▶ [EXERCISE A]: In the thread on determining a text's language, what does the langdetect example print as its output?

▶ [ARTICLE]:
■ ■ ■ ■ ■ ■ ■

How to determine the language of a piece of text?

Question

I want to get this:

Input text: "ру́сский язы́к"
Output text: "Russian" 

Input text: "中文"
Output text: "Chinese" 

Input text: "にほんご"
Output text: "Japanese" 

Input text: "العَرَبِيَّة"
Output text: "Arabic"

How can I do it in python?

Asked By: Rita

||

Source

Answer 1

Have you had a look at langdetect?

from langdetect import detect

lang = detect("Ein, zwei, drei, vier")

print lang
#output: de

Answered By: dheiberg

Answer 2

You can try determining the Unicode group of chars in input string to point out type of language, (Cyrillic for Russian, for example), and then search for language-specific symbols in text.

Answered By: Kerbiter

Answer 3

1. TextBlob. (Deprecated – Use official Google Translate API instead)

Requires NLTK package, uses Google.

from textblob import TextBlob
b = TextBlob("bonjour")
b.detect_language()

pip install textblob

Note: This solution requires internet access and Textblob is using Google Translate’s language detector by calling the API.

2. Polyglot.

Requires numpy and some arcane libraries, ~~unlikely to get it work for Windows~~. (For Windows, get an appropriate versions of PyICU, Morfessor and PyCLD2 from here, then just pip install downloaded_wheel.whl.) Able to detect texts with mixed languages.

from polyglot.detect import Detector

mixed_text = u"""
China (simplified Chinese: 中国; traditional Chinese: 中國),
officially the People's Republic of China (PRC), is a sovereign state
located in East Asia.
"""
for language in Detector(mixed_text).languages:
        print(language)

# name: English     code: en       confidence:  87.0 read bytes:  1154
# name: Chinese     code: zh_Hant  confidence:   5.0 read bytes:  1755
# name: un          code: un       confidence:   0.0 read bytes:     0

pip install polyglot

To install the dependencies, run:
sudo apt-get install python-numpy libicu-dev

Note: Polyglot is using pycld2, see https://github.com/aboSamoor/polyglot/blob/master/polyglot/detect/base.py#L72 for details.

3. chardet

Chardet has also a feature of detecting languages if there are character bytes in range (127-255]:

>>> chardet.detect("Я люблю вкусные пампушки".encode('cp1251'))

■ ■ ■ ■ ■ ■ ■

▶ [EXERCISE B]: Lay out the records from the line containing "290x193 pixels. At" through the end of the records as a numbered list, omitting blank lines.

▶ [PROVIDED DATA]:
■ ■ ■ ■ ■ ■ ■

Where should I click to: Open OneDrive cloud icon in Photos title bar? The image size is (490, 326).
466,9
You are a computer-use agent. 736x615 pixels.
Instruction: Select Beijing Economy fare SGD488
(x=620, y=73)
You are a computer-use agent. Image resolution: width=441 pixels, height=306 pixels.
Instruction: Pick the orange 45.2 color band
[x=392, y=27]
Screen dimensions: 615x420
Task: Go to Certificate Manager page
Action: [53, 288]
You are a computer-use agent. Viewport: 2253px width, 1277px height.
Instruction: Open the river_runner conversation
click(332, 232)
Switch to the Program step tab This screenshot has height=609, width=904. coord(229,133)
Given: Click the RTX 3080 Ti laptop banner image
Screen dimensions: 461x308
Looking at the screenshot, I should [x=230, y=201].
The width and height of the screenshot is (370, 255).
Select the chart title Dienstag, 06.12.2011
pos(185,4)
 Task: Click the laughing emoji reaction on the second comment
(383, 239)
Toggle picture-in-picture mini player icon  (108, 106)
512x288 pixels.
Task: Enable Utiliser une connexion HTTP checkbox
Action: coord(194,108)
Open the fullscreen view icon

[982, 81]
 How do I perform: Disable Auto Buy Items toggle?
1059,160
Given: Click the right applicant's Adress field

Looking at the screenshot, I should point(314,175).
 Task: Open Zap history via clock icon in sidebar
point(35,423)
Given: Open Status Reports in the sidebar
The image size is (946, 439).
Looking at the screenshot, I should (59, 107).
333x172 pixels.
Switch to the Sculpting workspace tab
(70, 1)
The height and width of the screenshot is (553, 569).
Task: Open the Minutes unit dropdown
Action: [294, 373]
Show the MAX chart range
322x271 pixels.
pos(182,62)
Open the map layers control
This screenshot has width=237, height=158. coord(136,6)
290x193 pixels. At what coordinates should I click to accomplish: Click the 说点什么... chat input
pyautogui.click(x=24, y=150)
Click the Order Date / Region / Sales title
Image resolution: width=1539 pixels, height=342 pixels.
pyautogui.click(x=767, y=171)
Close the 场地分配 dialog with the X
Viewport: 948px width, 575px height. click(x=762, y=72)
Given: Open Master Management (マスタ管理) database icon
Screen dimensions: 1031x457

■ ■ ■ ■ ■ ■ ■

▶ [ANSWER A]: de

▶ [ANSWER B]:
1. 290x193 pixels. At what coordinates should I click to accomplish: Click the 说点什么... chat input
2. pyautogui.click(x=24, y=150)
3. Click the Order Date / Region / Sales title
4. Image resolution: width=1539 pixels, height=342 pixels.
5. pyautogui.click(x=767, y=171)
6. Close the 场地分配 dialog with the X
7. Viewport: 948px width, 575px height. click(x=762, y=72)
8. Given: Open Master Management (マスタ管理) database icon
9. Screen dimensions: 1031x457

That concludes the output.